A number of nutritional strategies have been developed to optimize nutrient delivery prior to exercise. As a result, a number of pre-workout supplements have been developed to increase energy availability, promote vasodilation, and/or positively affect exercise capacity. The purpose of this study was to examine the safety and efficacy of a pre-workout dietary supplement with and without synephrine.
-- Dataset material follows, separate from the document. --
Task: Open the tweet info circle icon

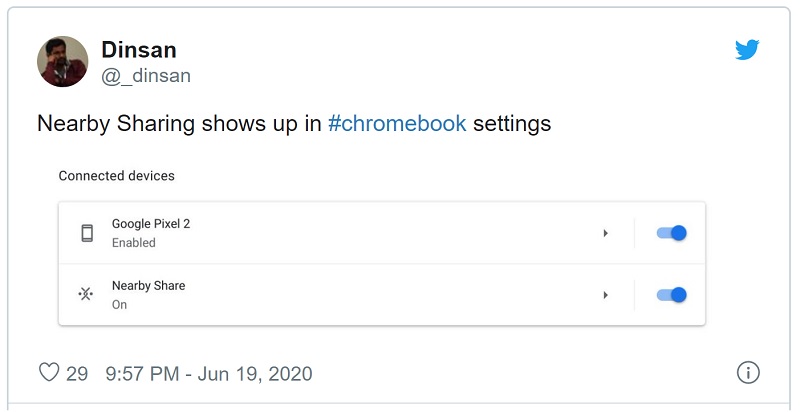Action: (748, 373)
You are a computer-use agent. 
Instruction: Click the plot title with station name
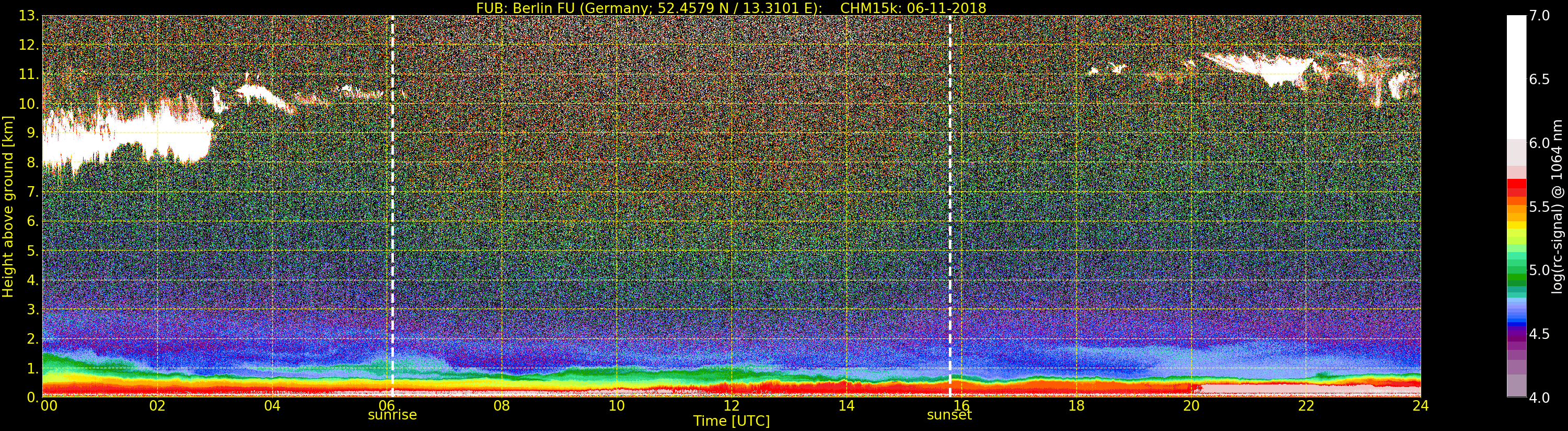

In a double-blind, crossover, randomized and placebo-controlled manner; 25 apparently healthy and recreationally active men and women (21.76 ± 3.00 yr, 15.24 ± 5.26% fat, 25.09 ± 3.03kg/m²) had the first blood donation after 10-12 hours fasting, and then after 2 hours of a pre-workout supplement ingestion, participants had the second blood donation. Participants ingested in a randomized and counterbalanced manner a dextrose flavored placebo (P); a pre-workout supplement (PWS) containing 3g beta alanine, 2g creatine nitrate, 2g arginine AKG, 300mg N-acetyl tyrosine, 270mg caffeine, 15mg Mucuna pruriens; or, the PWS with 20mg synephrine (PWS+S). Participants repeated the experiment after a one week washout period with the alternate supplements in a randomized and counterbalanced manner. Data were analyzed by repeated measure ANOVA and presented as means (95% CI) delta change from baseline.

Delta analysis revealed significant differences among groups in mean change in blood urea nitrogen (BUN) (unit conversion to mg/dl by mmol/l × 2.8011): P (-1.51mg/dl; -2.26, -0.78), PWS (-2.26mg/dl; -2.99, -1.54), and PWS+S (-0.56mg/dl; -1.28, 0.14), creatinine (CRE) (unit conversion to mg/dl by µmol/L × 0.0113): P (0.05mg/dl; 0.01, 0.10), PWS (0.14mg/dl; 0.09, 0.19), and PWS+S (0.14mg/dl; 0.09, 0.18). An overall Wilks' Lambda time (p < 0.01) and time × group (p < 0.01) interactions for BUN, CRE and the ratio of BUN/CRE (BCr), and Greenhouse-Geisser univariate analysis for BUN, CRE and BCr (p < 0.01) were found. Wilks' Lambda analysis revealed a significant time effect (p < 0.05) of alkaline phosphatase (ALP), aspartate amino transferase (ALT), and alanine amino transferase (AST), and of creatine kinase (CK) and lactate dehydrogenase (LDH), with no time × group interactions (p > 0.05). MANOVA Greenhouse-Geisser univariate analysis revealed significant changes over time for ALP, ALT and AST (p < 0.01), and CK and LDH (p < 0.01). Delta analysis revealed significant differences among groups in mean change in total cholesterol (CHOL): P (0.31mmol/L; 0.12, 0.50), PWS (-0.16mmol/L; -0.35, 0.02), and PWS+S (0.31mmol/L; 0.12, 0.50). An overall Wilks' Lambda time (p < 0.01) and time × group (p < 0.01) interactions for CHO, HDL-C, LDL-C and triglyceride (TAG), and Greenhouse'Geisser univariate analysis for CHO, HDL-C, and LDL-C (p < 0.01) were found. Delta analysis revealed significant differences among groups in mean change in glucose: P (0.60mmol/L; 0.21, 0.99), PWS (0.77mmol/L; 0.39, 1.15), and PWS+S (1.29mmol/L; 0.90, 1.68). A significant time × group interactions (p < 0.03) of glucose was found.

Ingesting a dietary PWS or PWS+S had minor affects within 3 hours, similar to P, on kidney function, liver enzymes, blood lipid levels, muscle enzymes, and blood sugar levels. These findings are in agreement with other studies testing similar ingredients.